Public Sub DoSomething()
    With ActiveSheet
        Range("A1").Value = 42
        Range("A2").Value = VBA.DateTIme.Date
    End With
End Sub

Note the missing dereferencing . operator now: the With ActiveSheet block variable is never actually accessed here. So what sheet is it that these Range member calls are referring to? If that code is written anywhere other than in some worksheet module, then they’re implicitly referring to ActiveSheet. If that same identical code is written in some worksheet module (say, Sheet1), then it refers to that sheet (that’s Me, aka Sheet1).
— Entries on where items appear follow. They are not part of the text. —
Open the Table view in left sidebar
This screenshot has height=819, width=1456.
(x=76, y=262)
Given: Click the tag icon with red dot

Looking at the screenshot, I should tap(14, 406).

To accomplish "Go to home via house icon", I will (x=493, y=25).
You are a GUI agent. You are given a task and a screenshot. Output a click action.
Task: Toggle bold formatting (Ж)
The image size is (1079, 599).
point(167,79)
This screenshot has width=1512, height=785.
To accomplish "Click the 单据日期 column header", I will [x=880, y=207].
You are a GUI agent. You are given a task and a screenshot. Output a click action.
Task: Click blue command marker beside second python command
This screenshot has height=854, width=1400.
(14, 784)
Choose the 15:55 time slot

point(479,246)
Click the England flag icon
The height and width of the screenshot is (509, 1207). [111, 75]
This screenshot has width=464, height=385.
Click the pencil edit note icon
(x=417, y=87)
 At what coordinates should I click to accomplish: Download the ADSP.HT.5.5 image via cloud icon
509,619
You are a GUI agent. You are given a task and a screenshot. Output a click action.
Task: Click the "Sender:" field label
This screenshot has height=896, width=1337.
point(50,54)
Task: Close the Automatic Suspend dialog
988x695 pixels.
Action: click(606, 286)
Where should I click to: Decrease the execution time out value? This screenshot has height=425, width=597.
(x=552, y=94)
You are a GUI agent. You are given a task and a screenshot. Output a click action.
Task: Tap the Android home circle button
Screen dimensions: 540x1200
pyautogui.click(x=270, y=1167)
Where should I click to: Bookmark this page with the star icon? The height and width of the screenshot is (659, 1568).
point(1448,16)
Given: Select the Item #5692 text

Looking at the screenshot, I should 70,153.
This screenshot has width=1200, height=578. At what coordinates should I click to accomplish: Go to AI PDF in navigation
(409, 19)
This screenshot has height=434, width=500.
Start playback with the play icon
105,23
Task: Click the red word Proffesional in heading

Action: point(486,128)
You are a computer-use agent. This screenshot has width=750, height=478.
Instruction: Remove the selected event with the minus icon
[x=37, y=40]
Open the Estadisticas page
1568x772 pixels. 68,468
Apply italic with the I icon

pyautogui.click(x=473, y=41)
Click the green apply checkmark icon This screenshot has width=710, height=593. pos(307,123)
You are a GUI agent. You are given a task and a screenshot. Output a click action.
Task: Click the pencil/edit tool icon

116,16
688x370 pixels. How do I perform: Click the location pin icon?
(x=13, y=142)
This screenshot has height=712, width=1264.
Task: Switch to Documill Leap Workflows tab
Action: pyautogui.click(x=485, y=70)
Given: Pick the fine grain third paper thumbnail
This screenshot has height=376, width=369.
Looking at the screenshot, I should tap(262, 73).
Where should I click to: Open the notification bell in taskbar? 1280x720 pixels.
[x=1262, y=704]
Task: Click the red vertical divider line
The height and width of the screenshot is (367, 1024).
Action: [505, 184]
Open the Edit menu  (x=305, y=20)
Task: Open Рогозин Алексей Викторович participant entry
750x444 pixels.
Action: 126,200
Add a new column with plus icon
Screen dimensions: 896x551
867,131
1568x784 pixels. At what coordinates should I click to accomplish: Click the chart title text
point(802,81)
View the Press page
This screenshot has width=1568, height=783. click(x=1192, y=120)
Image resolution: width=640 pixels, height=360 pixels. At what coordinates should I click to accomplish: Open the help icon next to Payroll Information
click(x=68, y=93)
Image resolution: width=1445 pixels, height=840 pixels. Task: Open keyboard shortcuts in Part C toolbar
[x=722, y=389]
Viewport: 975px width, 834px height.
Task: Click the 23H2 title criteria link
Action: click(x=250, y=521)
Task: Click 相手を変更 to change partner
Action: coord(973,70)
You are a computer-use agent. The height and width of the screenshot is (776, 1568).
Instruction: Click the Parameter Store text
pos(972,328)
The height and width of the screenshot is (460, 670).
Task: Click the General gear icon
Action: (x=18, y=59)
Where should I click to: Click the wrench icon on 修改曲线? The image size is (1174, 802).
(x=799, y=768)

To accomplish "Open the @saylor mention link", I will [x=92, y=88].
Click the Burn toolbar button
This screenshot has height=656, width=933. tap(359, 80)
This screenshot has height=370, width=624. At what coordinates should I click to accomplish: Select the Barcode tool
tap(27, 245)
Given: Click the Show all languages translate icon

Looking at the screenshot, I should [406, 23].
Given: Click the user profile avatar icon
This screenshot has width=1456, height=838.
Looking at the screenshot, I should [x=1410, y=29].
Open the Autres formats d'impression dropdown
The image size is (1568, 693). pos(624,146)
Implicit qualifiers are evil: they strip vital context out of the code, and suddenly you need to do more than just read the code to understand what’s going on. If you’re going to be referring to ActiveSheet, you might as well be explicit about it.

So what’s ThisWorkbook then? In a word, it’s the host document: the Excel workbook in which your VBA project is hosted. ThisWorkbook always refers specifically to this host document, even if your VBA project is an add-in. Maybe it’s the ActiveWorkbook. Maybe it isn’t.

A very common mistake, is to treat the worksheets of ThisWorkbook like the worksheets of any other workbook (active or not).

Compile-Time, Run-Time

Another common mistake, is to treat worksheets of ThisWorkbook that already exist in ThisWorkbook.Worksheets at compile-time, the same way you’d treat worksheets that only come into existence at run-time.

If the sheet is already in the workbook when your VBA project is in design mode, then at compile-time a project-scope automagic Workbook variable (constant?) exists, named after the (Name) property of the module:

The “Name” property (bottom) is the sheet tab caption that the user can modify as they please; users don’t even get to see the “(Name)” property (top) unless they bring up the VBE.

By default the code name of the first sheet of an empty workbook, is Sheet1, same as its Name property value. When you do this:

Dim sheet As Worksheet
Set sheet = ThisWorkbook.Worksheets("Sheet1")
sheet.Range("A1").Value = 42

You are using this Name property, …and if a user renames the sheet, the statements suddenly starts raising run-time error 9 subscript out of range.

But if you gave the (Name) property a nice meaningful identifier name, say SummarySheet, then you could do this instead:

SummarySheet.Range("A1").Value = 42

SummarySheet is a programmatic identifier that is much harder to tamper with than the sheet tab’s caption, if you’re the worksheet’s end user.

You can’t use worksheets’ code names to access any other sheets than those that exist in ThisWorkbook at compile-time, so a really good habit to take early on, is to name things. Leave ThisWorkbook alone, but name every worksheet module in your project. And then use these names whenever you can: these worksheets are part of your VBA project, they never need to be obtained from a Sheets collection.

In fact, Set sheet = Sheets("Sheet1") is at best a missed opportunity, when the “Sheet1” in question exists in ThisWorkbook. At worst, it’s an outright bug… and that’s the reasoning behind Rubberduck’s sheet accessed using string inspection.